# Aim of the task
Take every line from the records below that includes the word "agent".

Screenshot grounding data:
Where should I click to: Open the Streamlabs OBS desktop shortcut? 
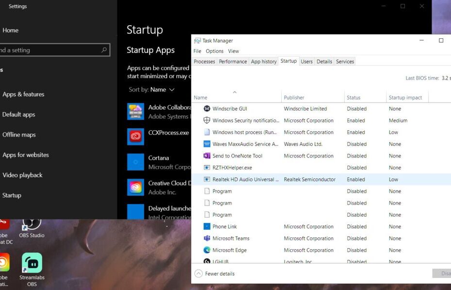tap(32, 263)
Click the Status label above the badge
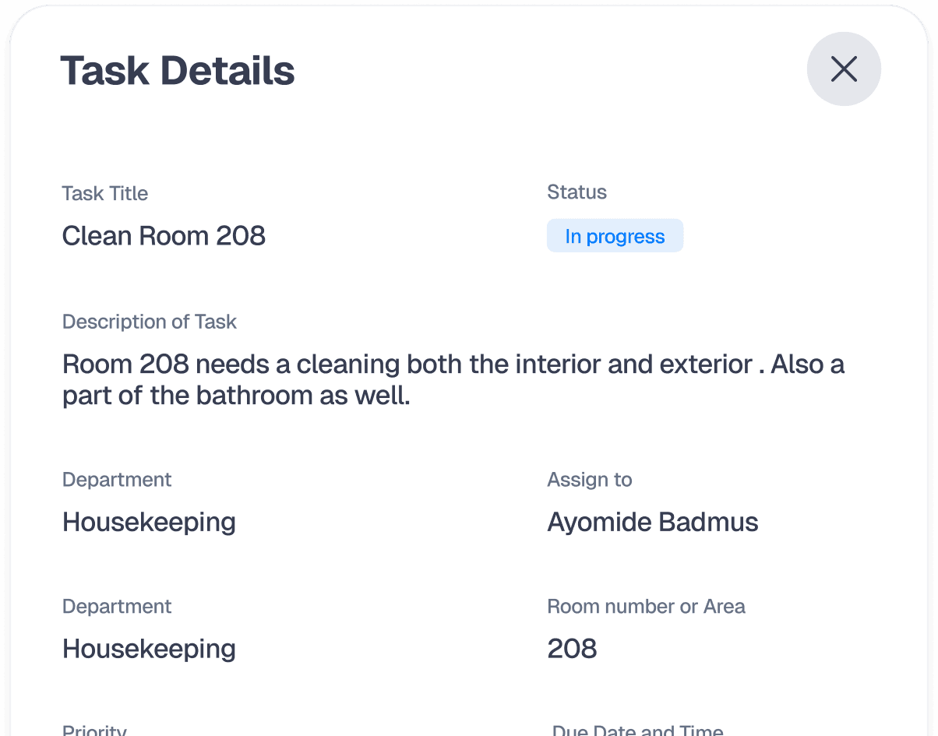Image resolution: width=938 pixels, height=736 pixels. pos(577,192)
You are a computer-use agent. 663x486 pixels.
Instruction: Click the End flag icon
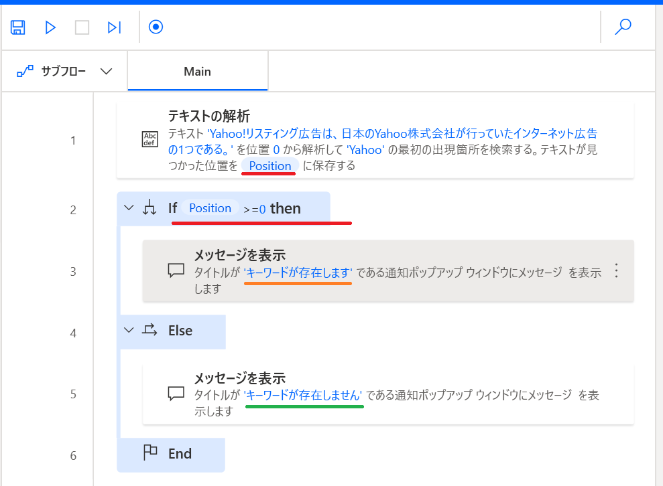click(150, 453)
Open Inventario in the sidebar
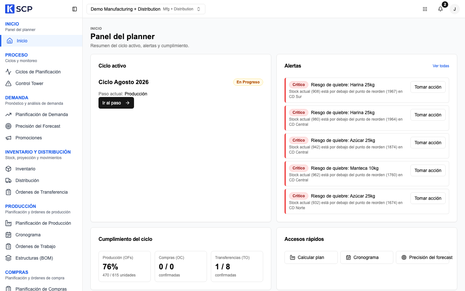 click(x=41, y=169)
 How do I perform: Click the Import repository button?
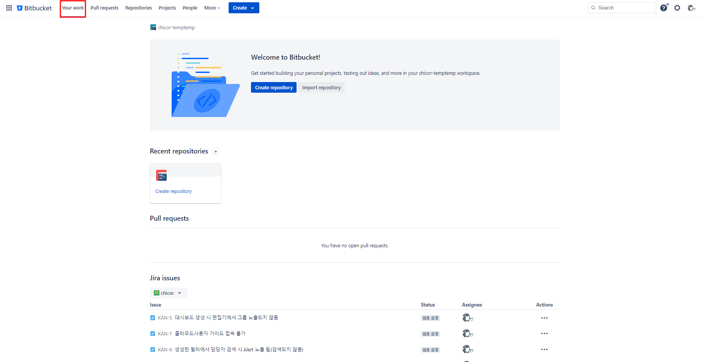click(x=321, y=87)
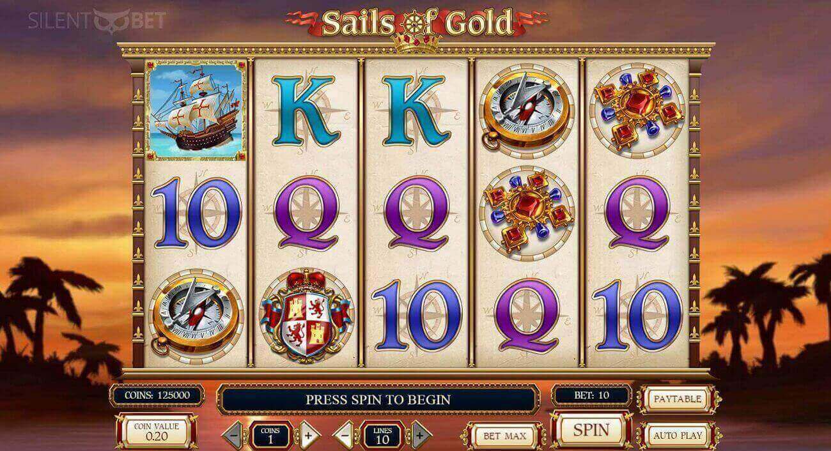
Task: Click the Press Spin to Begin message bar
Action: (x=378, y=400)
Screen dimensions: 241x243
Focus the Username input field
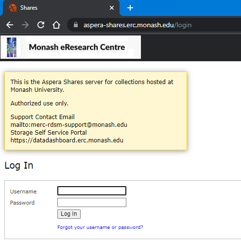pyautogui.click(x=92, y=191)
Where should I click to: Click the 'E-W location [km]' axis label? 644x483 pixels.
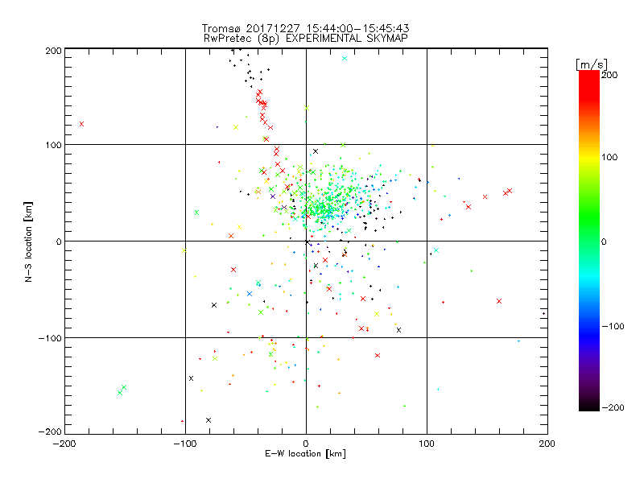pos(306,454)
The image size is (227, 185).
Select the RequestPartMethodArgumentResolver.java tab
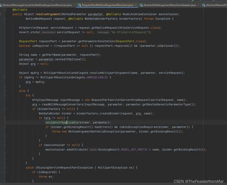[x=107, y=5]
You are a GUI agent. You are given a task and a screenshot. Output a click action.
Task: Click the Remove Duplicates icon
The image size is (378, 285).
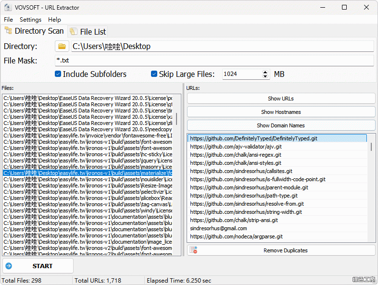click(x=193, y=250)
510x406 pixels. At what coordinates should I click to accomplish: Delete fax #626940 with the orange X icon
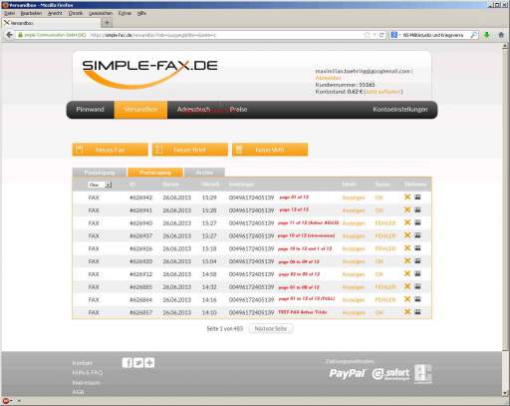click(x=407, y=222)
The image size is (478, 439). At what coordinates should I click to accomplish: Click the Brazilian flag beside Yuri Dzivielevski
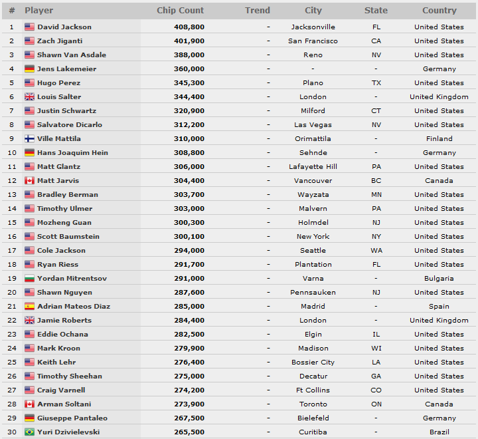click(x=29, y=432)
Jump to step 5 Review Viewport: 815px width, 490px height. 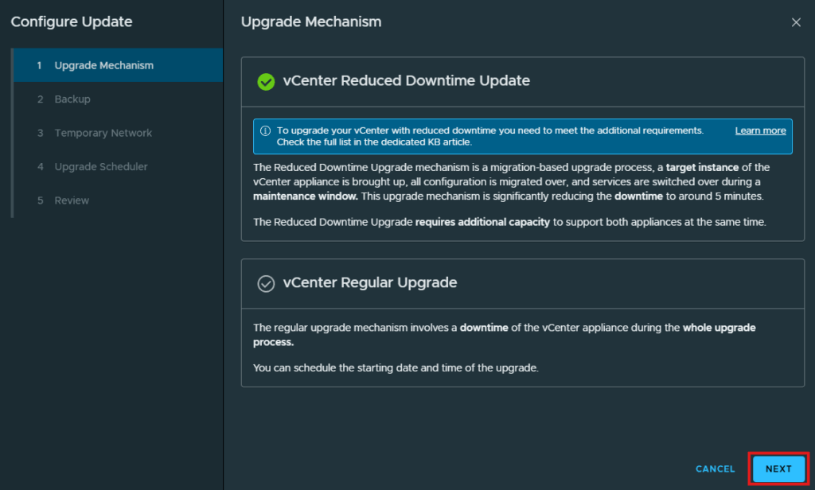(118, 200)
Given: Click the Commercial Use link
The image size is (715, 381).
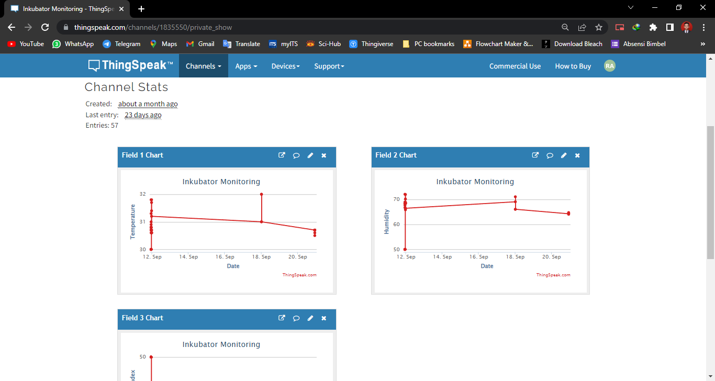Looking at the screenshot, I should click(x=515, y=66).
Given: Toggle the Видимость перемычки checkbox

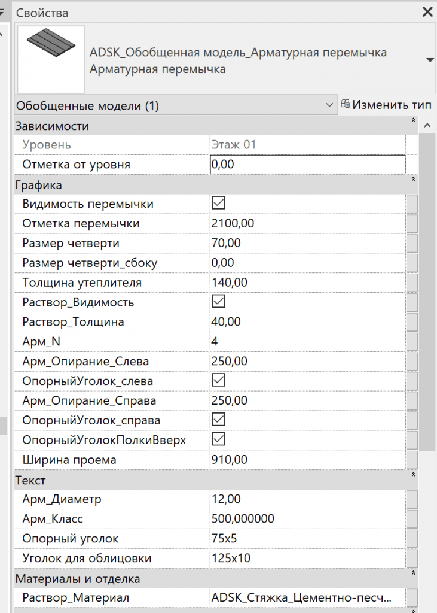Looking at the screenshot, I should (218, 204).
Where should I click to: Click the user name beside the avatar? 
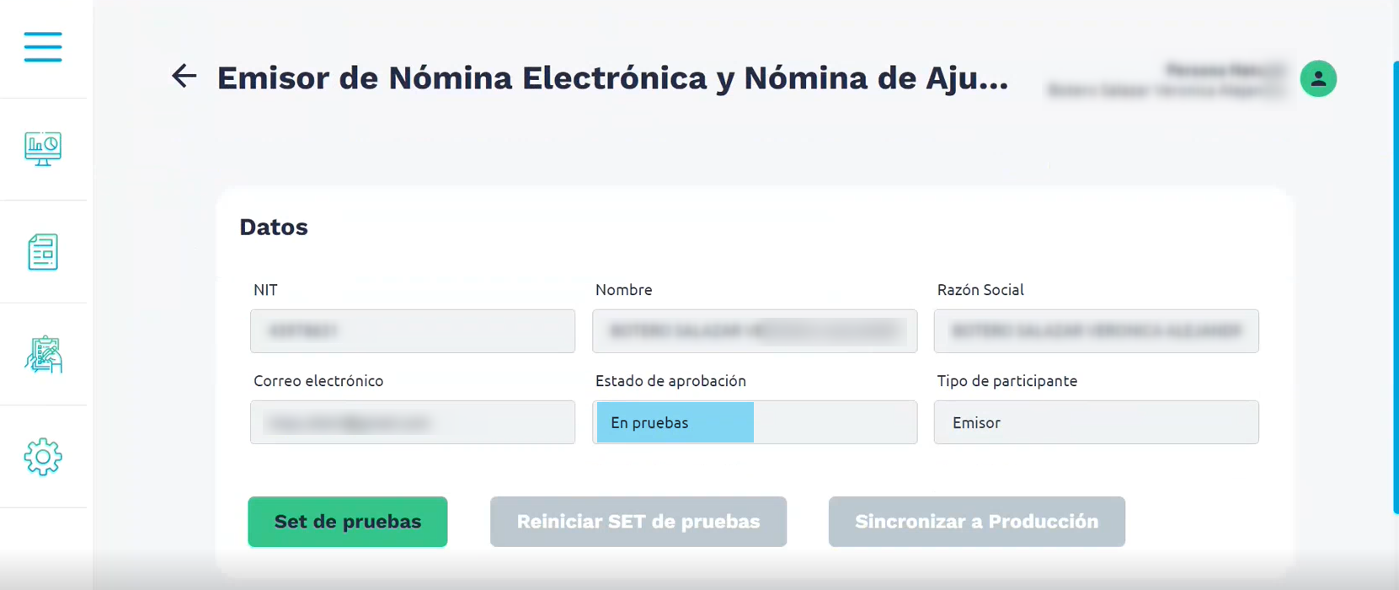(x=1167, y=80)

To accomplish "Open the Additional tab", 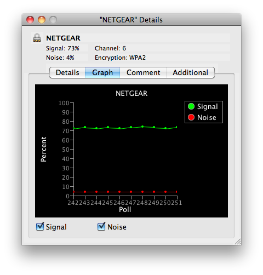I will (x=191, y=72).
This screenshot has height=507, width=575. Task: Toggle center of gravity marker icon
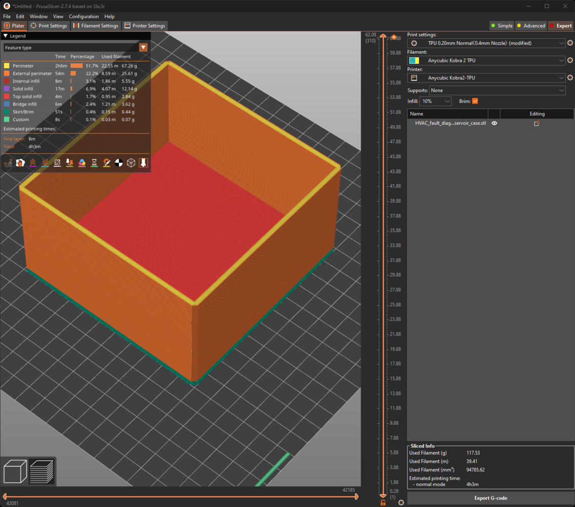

# Task result
You are a computer-use agent. 663x486 pixels.
You are a GUI agent. You are given a task and a screenshot. Output a click action.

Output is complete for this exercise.